Objective Contour Lines

Objective contour lines show where the objective function has the same value.

They are the key geometric tool for solving a two-variable LP graphically.

Objective Function

For two variables, a linear objective has the form:

\[f(x)=c_1x_1+c_2x_2\]

where:

\[c=\begin{bmatrix}c_1\\c_2\end{bmatrix}\]

is the cost vector or profit vector.

Contour Line

A contour line is obtained by fixing the objective value:

\[c_1x_1+c_2x_2=k\]

Every point on that line has the same objective value $k$.

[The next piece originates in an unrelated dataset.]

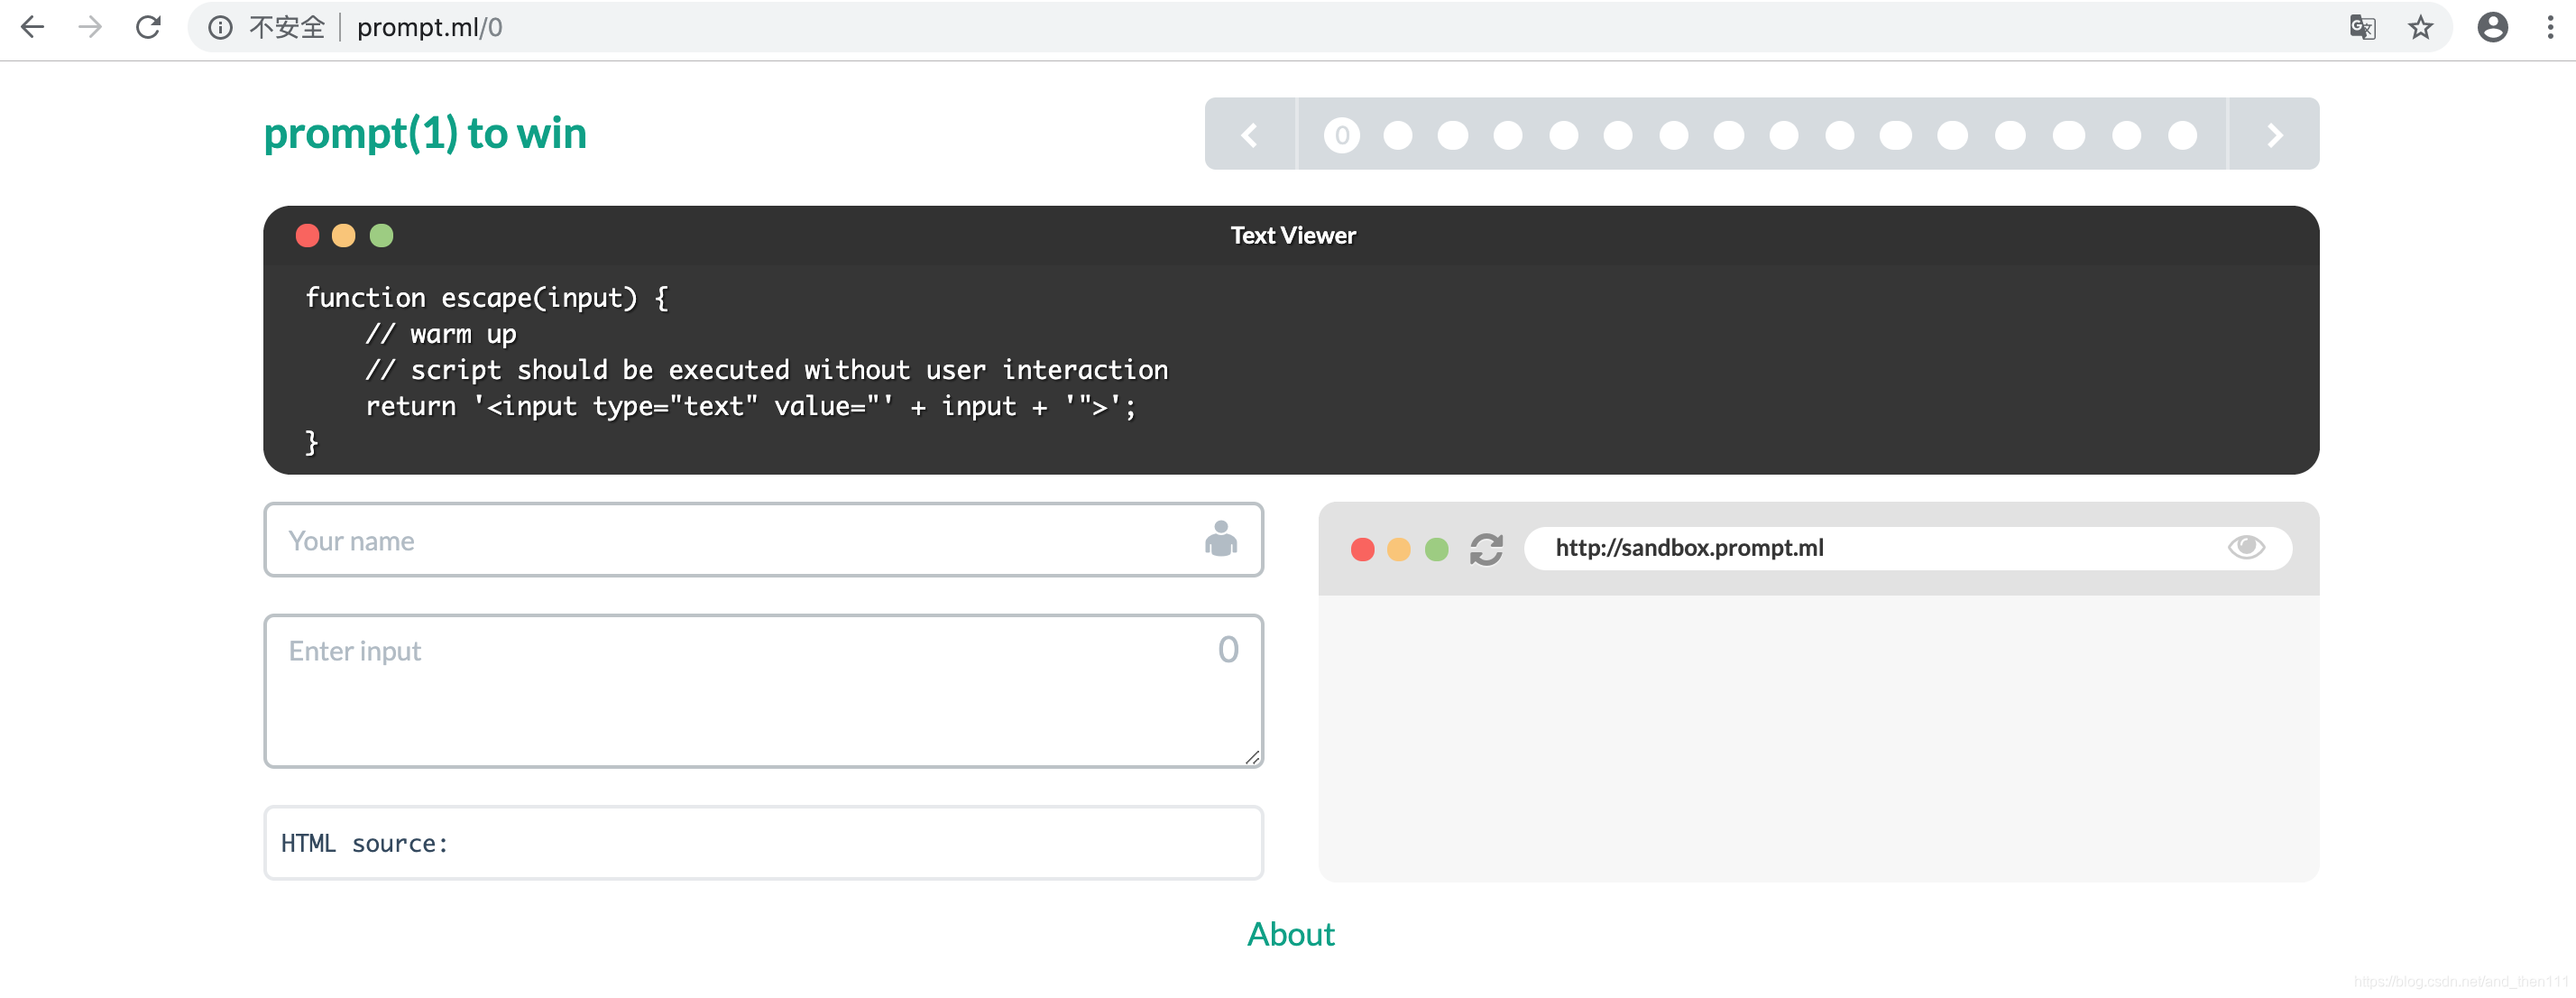
Task: Click the reload/refresh icon in sandbox browser
Action: click(1486, 546)
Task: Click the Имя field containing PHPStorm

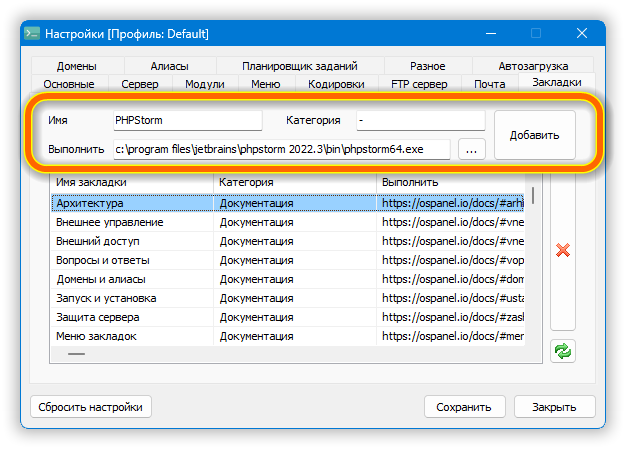Action: tap(186, 120)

Changing $k$ gives a family of parallel lines.

Example

For:

\[f(x)=x_1+x_2\]

the contour lines are:

\[x_1+x_2=k\]

Examples:

\[x_1+x_2=0\] \[x_1+x_2=3\] \[x_1+x_2=5\]

These are parallel lines.

The line with larger $k$ has a larger objective value.

Why They Are Parallel

All contour lines of the same linear objective have the same left-hand side:

\[c_1x_1+c_2x_2\]

Only the right-hand side $k$ changes.

So their slope does not change.

If $c_2\ne 0$, then:

\[x_2=\frac{k}{c_2}-\frac{c_1}{c_2}x_1\]

The slope is:

\[-\frac{c_1}{c_2}\]

which does not depend on $k$.

Maximization

For maximization, slide the contour line in the direction where $k$ increases.

The optimal point is the last feasible point touched before the line leaves the feasible region.

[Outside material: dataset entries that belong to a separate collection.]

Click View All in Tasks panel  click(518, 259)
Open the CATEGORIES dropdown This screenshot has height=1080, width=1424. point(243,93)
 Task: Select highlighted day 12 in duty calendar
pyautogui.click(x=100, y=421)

If the last contact is one point, the optimum is unique.

If the last contact is an edge, there are multiple optima.

Minimization

For minimization, slide the contour line in the direction where $k$ decreases.

The optimal point is the last feasible point touched before leaving the feasible region in the decreasing direction.

Connection with the Cost Vector

The vector:

\[c=\begin{bmatrix}c_1\\c_2\end{bmatrix}\]

is perpendicular to each contour line.

It points in the direction of increasing objective value.

Therefore:

  • for maximization, move in direction $c$
  • for minimization, move in direction $-c$

Example with a Feasible Region

Consider:

\[\max x_1+x_2\]

subject to a feasible polygon.

Start with:

\[x_1+x_2=0\]

Then imagine increasing $k$:

\[x_1+x_2=1\] \[x_1+x_2=2\] \[x_1+x_2=3\]

The line slides in the direction:

\[\begin{bmatrix}1\\1\end{bmatrix}\]

The best feasible point is reached at the largest $k$ that still intersects the feasible region.

Computing the Value

Once the optimal point $x^*$ is found, compute:

\[z^*=c^Tx^*\]

Example:

If:

\[x^*=\left(\frac{22}{3},\frac{4}{3}\right)\]

and:

\[c=\begin{bmatrix}1\\1\end{bmatrix}\]

then:

\[z^*=\frac{22}{3}+\frac{4}{3}=\frac{26}{3}\]

Contour Lines Are Not Constraints

The contour line is not usually part of the constraints.

It is a tool for reading objective values.

The feasible region comes from constraints.

The contour line moves across that fixed region.

Checklist

You understand objective contour lines if you can:

  • write $c^Tx=k$
  • draw one contour line
  • explain why all contour lines are parallel
  • identify the direction of increasing objective value
  • slide the line to find the best feasible point
  • compute the optimal value after finding the optimal point

See Also

Exam checkpoint

For graphical questions, first check whether nonnegativity is explicitly stated. Then draw half-planes, list vertices, evaluate the objective, and state finite optimum, infeasibility, multiple optima, or unboundedness.